Showcasing Timeless Love

Promiti Prova Chowdhury

Courtesy : ULAB
Courtesy : ULAB
Different scenes from the play Leela-Konko.
Courtesy : ULAB

University of Liberal Arts Bangladesh (ULAB) staged the famous play Leela-Konko at its auditorium on May 8, 2011. A musical stage-play from the Maimansingha Gitika, the play, directed by Mostafiz Shahin, showcased a collection of folk ballads from the region of Mymensingh, Bangladesh. It was performed as a part of the final project for the course, Introduction to Drama, which is a GED (General Education) course offered at ULAB. Noted theatre activist and Registrar of ULAB, Khaled Khan, was the production advisor of the performance.

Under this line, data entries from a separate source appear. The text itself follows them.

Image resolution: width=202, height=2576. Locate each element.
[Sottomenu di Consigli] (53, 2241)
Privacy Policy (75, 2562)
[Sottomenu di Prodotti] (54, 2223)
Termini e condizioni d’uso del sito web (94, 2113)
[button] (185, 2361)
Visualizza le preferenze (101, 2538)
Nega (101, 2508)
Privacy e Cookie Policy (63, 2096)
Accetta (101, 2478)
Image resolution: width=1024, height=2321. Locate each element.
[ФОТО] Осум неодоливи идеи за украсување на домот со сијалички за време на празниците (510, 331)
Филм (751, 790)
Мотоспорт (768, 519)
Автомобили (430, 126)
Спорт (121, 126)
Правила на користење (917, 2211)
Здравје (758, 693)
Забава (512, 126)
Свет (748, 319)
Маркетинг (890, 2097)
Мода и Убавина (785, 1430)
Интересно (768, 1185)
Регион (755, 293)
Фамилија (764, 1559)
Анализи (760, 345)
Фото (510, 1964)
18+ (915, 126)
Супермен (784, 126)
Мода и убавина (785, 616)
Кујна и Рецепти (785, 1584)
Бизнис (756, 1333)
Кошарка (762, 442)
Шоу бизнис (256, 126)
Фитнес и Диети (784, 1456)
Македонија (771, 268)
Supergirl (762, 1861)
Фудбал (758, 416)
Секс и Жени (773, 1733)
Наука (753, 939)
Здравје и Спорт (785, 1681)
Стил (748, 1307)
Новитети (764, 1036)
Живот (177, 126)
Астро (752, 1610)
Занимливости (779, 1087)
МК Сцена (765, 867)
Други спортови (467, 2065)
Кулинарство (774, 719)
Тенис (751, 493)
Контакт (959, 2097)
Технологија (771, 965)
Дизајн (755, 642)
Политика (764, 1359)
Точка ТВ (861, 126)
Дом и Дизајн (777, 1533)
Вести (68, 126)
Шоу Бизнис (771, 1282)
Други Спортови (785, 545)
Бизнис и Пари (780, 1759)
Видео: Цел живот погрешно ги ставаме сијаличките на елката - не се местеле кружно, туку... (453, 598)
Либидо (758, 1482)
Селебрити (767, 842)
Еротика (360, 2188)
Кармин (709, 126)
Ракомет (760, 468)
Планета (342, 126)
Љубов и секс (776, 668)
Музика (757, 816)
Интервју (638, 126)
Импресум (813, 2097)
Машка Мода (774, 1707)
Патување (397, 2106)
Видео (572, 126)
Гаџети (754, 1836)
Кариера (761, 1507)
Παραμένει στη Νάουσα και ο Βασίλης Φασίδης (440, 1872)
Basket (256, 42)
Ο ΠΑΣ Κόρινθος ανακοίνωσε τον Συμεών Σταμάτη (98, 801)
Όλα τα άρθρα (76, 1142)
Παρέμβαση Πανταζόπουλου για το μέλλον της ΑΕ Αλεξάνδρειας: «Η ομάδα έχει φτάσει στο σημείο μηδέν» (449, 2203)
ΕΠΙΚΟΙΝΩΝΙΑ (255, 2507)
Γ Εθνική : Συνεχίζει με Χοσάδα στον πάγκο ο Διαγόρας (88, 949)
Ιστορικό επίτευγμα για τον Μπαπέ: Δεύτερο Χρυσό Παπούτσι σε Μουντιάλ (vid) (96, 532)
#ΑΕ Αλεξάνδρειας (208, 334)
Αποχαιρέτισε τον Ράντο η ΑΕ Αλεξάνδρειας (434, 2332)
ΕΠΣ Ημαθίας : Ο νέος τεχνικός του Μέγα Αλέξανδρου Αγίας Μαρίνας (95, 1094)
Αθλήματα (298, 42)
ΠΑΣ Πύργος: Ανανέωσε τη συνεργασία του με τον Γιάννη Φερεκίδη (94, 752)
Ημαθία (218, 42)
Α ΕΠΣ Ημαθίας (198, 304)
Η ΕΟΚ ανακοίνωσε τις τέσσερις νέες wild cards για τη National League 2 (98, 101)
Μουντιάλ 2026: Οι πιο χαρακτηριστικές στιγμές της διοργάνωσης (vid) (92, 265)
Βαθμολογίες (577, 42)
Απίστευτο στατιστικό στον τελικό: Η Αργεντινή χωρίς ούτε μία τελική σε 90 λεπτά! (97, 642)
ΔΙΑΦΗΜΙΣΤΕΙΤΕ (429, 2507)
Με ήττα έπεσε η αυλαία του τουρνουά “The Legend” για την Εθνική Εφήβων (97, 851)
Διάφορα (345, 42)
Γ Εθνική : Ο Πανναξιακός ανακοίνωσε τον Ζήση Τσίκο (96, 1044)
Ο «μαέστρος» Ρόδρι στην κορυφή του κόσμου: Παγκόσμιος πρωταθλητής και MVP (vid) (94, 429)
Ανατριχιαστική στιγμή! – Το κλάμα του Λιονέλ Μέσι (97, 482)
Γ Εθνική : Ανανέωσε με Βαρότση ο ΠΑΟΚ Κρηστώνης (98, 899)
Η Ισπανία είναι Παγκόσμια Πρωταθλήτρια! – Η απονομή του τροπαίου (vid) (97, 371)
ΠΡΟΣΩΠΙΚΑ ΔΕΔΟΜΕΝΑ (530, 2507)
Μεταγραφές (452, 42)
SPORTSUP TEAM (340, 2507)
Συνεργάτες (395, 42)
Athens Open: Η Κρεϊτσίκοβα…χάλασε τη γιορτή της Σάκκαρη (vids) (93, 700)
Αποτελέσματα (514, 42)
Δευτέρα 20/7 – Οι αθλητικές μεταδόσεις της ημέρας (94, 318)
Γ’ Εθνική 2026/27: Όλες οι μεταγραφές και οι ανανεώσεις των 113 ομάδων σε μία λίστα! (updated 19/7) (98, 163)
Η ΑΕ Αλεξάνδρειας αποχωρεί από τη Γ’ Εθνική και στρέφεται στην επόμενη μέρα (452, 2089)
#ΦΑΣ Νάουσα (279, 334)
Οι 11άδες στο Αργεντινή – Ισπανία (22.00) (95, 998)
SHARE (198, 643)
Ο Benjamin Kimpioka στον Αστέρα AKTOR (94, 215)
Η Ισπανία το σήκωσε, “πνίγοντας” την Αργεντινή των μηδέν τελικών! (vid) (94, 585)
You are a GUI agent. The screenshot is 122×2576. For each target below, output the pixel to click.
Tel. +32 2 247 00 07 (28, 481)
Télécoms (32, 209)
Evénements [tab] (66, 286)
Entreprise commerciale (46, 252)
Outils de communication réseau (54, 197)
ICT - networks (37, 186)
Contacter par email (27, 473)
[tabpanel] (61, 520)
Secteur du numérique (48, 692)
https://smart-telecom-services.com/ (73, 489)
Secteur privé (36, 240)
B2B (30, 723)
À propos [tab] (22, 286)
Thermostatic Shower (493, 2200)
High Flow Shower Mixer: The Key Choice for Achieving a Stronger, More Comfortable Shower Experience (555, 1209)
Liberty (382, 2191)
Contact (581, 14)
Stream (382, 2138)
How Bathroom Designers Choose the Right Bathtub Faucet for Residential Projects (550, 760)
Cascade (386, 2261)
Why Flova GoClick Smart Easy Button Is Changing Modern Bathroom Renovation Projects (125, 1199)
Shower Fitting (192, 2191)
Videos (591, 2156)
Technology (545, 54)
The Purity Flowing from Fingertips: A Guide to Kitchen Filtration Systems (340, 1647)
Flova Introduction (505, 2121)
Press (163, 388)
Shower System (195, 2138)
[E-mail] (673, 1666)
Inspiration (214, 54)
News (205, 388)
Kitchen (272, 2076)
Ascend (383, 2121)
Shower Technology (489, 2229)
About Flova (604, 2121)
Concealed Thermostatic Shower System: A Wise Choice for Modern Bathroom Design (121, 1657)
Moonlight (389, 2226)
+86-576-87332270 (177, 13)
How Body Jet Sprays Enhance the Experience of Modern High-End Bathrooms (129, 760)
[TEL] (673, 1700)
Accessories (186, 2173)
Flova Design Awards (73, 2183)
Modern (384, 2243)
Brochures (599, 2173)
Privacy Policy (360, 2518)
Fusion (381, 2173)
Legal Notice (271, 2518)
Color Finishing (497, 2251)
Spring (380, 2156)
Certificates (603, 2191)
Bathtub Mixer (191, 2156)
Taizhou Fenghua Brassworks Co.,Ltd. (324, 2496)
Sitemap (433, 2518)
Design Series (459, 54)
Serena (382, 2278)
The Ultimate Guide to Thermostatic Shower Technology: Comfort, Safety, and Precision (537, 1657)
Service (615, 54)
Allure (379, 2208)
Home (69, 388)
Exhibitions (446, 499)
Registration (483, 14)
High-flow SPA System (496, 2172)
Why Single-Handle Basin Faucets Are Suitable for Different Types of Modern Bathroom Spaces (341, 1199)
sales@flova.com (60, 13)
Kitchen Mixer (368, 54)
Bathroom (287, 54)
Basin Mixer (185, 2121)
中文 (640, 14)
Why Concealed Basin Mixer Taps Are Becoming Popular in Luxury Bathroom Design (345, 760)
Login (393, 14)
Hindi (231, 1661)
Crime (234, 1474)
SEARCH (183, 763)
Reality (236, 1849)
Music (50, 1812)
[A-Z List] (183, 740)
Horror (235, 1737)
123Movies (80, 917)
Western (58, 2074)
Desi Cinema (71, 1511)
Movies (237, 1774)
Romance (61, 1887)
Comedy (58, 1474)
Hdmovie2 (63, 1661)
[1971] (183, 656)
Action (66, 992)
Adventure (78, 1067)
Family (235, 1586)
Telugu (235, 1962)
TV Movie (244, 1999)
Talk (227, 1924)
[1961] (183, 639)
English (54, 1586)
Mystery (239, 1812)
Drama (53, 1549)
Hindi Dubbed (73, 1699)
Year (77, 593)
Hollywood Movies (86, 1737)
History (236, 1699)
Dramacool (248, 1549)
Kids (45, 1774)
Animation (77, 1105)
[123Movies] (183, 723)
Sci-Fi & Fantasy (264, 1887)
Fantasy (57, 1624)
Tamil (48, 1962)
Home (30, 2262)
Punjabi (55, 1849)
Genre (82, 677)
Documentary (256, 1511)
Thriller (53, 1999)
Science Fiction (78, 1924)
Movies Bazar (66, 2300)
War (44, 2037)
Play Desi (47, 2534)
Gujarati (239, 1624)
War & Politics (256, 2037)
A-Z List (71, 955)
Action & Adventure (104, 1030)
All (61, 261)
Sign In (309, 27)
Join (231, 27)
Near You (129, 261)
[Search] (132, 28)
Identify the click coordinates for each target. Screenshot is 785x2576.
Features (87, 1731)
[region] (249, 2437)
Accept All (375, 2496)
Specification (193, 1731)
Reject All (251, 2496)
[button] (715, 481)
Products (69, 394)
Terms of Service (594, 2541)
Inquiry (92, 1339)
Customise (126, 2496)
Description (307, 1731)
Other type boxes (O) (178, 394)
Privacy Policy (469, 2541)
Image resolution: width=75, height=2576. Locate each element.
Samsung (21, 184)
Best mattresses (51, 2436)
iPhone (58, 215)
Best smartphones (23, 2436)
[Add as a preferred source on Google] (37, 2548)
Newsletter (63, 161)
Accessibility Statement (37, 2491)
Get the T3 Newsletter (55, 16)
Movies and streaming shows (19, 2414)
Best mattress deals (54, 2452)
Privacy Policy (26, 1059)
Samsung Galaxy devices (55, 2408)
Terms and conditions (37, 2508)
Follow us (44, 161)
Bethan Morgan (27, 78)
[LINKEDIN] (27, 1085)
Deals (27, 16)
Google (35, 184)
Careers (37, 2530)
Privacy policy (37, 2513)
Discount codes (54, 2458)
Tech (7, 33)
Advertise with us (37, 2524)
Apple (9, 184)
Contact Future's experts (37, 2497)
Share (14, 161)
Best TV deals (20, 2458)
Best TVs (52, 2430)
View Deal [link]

Leela-Konko is a tragic and educational musical play that portrays the timeless love-story of Konko and Leela, who are eventually destroyed by religious conflict. Konko is an orphan who is brought up by the respected Hindu priest of the village. He is an amazing flute player and loved by everyone in the village. Leela is the daughter of the priest and Konko's best friend. As they grow up, they fall in love. One day Konko plays his flute to a Muslim saint which gives birth to a rumour in the village that Konko has become a disciple of the Muslim saint. The villagers also start taunting the priest about his relationship with Leela. The priest mixes poison in Konko's food. Seeing this Leela tells Konko to leave the village. In the end, Leela dies and then Konko returns home. The villagers, along with the priest remain repentant. The play ends with the legendary song of Lalon Shah, “jedin hindu musalman... boudhho khristan... jati gotro nahi robe... emon manobshomaj kobe go srijon hobe...?” (When will there come a day when there will be no religious barriers among people?)

A total of 33 students of the course put up this play after a month of rehearsal. Konko was played by Shishir, a student from the Department of English and Leela was played by Monira, Anannya and Nupur. Tarif Mohammad Khan portrayed the character of the priest. Roman, Purna and Reza played the role of narrators. “Doing theatre is not a new experience for me but doing it for a course definitely is. Theatre is all about team work. Good communication and understanding among the team members give birth to a great production. In these three months I have built up a team with students of diverse courses. It is just because of their support that I could give 100 percent while performing the character of Gorgo, the priest.” says Tarif.

At the end of the show Juditha Ohlmacher, Director, Communications, ULAB, congratulated the students for putting up such a great show. She stressed that, Bangladesh, having so many indigenous forms of theatre, can be brought to the international platform. She also said that plays like Leela-Konko are timeless and breaks all language barriers. The direction of music was given by A K Azad, light was arranged by Badal and make-up was done by Tonmoy.